**TASK DIRECTIONS:**
From the data that follows, copy every line with the string "will".

**STORED DATA:**
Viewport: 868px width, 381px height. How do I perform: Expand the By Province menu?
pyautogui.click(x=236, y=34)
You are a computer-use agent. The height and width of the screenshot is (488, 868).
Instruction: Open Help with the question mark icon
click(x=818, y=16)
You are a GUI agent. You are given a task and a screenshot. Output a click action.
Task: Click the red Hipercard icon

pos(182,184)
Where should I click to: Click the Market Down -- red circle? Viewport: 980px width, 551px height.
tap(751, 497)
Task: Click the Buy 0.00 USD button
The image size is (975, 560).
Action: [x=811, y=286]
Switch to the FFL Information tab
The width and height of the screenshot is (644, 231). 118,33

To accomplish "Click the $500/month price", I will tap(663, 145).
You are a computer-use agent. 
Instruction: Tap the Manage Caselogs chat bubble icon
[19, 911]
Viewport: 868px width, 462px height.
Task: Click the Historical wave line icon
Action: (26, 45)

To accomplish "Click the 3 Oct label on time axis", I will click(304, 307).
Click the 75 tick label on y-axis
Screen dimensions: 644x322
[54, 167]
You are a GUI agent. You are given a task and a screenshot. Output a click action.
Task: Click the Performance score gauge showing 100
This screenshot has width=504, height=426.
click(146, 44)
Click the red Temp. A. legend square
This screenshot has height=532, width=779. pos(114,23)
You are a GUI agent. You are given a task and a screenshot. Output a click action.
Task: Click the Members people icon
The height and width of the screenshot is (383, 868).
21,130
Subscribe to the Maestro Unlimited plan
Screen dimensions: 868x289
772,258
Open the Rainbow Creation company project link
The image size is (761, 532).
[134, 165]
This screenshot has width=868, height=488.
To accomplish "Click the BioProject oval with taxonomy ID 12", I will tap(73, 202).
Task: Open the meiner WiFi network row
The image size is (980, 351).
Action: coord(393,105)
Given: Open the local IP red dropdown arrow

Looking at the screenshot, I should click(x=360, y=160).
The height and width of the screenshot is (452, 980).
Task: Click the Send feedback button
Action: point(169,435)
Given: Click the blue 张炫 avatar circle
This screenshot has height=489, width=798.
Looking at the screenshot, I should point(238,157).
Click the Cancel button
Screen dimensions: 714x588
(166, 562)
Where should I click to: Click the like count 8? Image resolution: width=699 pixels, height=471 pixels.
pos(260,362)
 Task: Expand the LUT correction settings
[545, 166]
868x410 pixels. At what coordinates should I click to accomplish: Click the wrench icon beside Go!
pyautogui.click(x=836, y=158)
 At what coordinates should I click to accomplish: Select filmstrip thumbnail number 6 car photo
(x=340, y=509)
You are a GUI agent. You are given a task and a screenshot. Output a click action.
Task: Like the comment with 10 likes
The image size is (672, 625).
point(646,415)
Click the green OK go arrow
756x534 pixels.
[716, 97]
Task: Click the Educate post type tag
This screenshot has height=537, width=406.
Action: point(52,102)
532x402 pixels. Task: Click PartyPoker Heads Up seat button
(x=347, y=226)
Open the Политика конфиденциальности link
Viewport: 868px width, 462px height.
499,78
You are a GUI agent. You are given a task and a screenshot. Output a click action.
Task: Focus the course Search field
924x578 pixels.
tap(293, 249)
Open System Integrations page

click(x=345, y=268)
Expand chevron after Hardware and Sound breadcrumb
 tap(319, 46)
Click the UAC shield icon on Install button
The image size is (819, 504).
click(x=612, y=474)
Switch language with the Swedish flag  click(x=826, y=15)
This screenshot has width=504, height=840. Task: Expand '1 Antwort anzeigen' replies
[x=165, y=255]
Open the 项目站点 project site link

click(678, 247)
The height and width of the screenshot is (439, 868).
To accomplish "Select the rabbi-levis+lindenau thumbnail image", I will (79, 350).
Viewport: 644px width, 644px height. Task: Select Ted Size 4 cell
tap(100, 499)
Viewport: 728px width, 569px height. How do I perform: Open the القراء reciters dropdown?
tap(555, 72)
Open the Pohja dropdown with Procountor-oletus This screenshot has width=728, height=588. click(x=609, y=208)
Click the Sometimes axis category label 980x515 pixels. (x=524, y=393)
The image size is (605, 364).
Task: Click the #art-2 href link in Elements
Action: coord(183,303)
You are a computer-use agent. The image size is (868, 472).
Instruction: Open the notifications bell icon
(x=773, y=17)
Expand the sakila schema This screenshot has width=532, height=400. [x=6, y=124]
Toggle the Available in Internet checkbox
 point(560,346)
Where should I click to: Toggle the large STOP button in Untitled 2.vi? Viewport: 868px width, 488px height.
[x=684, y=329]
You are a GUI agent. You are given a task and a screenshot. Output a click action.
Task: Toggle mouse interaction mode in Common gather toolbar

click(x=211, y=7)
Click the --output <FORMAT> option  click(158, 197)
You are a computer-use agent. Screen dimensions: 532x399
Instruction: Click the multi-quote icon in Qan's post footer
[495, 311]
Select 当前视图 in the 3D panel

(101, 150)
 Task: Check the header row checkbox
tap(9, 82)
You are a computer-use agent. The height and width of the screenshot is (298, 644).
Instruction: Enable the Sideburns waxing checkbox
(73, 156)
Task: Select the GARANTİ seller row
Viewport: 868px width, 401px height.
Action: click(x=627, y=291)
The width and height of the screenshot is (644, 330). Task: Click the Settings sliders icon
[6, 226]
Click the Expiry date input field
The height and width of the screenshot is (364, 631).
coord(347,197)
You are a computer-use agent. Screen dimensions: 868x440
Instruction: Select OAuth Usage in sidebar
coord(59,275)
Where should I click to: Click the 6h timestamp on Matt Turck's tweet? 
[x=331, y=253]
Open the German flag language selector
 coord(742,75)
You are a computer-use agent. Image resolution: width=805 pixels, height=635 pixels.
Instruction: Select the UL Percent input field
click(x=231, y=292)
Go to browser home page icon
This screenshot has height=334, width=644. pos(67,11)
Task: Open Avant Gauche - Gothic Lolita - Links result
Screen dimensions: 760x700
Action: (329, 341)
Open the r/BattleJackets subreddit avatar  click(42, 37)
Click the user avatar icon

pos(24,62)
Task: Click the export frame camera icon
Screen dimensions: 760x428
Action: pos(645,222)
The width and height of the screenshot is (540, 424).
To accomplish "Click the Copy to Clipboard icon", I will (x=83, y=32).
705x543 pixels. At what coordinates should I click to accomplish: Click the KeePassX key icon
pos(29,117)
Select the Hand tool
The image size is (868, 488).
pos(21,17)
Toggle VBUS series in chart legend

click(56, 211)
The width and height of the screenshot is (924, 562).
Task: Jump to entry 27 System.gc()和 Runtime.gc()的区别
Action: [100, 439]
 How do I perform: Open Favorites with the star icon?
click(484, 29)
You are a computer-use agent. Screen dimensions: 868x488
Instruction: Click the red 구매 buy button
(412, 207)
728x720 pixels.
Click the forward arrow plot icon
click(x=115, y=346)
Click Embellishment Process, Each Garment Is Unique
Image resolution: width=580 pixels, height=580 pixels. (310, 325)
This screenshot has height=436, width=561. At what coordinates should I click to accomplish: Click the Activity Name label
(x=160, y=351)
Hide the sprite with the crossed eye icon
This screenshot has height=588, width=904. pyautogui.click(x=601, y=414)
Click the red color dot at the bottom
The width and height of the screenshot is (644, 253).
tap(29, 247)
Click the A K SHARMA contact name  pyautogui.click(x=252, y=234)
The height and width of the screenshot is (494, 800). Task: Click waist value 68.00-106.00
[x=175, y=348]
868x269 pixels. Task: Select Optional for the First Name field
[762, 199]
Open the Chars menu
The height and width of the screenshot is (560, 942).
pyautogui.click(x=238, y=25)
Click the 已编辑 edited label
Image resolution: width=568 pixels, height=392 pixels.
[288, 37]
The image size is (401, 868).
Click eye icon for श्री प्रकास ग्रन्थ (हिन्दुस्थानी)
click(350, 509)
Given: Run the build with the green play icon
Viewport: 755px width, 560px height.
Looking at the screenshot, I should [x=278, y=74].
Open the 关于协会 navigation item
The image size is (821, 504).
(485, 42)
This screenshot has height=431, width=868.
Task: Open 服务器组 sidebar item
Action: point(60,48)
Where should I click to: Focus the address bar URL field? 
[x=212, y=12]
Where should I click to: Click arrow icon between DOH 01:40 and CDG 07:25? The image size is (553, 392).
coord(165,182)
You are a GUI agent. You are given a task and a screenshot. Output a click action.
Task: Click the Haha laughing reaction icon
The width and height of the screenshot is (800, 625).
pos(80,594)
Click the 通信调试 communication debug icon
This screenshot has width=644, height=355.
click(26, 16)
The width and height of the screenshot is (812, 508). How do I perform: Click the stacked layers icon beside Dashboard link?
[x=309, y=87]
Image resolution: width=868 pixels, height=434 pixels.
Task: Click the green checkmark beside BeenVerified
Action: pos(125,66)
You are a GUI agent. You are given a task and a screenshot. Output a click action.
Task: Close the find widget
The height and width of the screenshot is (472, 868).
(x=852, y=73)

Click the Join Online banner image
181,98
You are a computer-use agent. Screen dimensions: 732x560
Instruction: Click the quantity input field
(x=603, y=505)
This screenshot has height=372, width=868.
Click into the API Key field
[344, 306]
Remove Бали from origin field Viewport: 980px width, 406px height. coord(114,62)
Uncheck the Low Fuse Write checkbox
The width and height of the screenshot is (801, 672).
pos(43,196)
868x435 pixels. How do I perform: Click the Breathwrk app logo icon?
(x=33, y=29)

**WRITTEN RESPONSE:**
To accomplish "Click the $500/month price", I will tap(663, 145).
To accomplish "Click the 3 Oct label on time axis", I will click(304, 307).
To accomplish "Click the BioProject oval with taxonomy ID 12", I will tap(73, 202).
To accomplish "Select the rabbi-levis+lindenau thumbnail image", I will (79, 350).
To accomplish "Click the Copy to Clipboard icon", I will (x=83, y=32).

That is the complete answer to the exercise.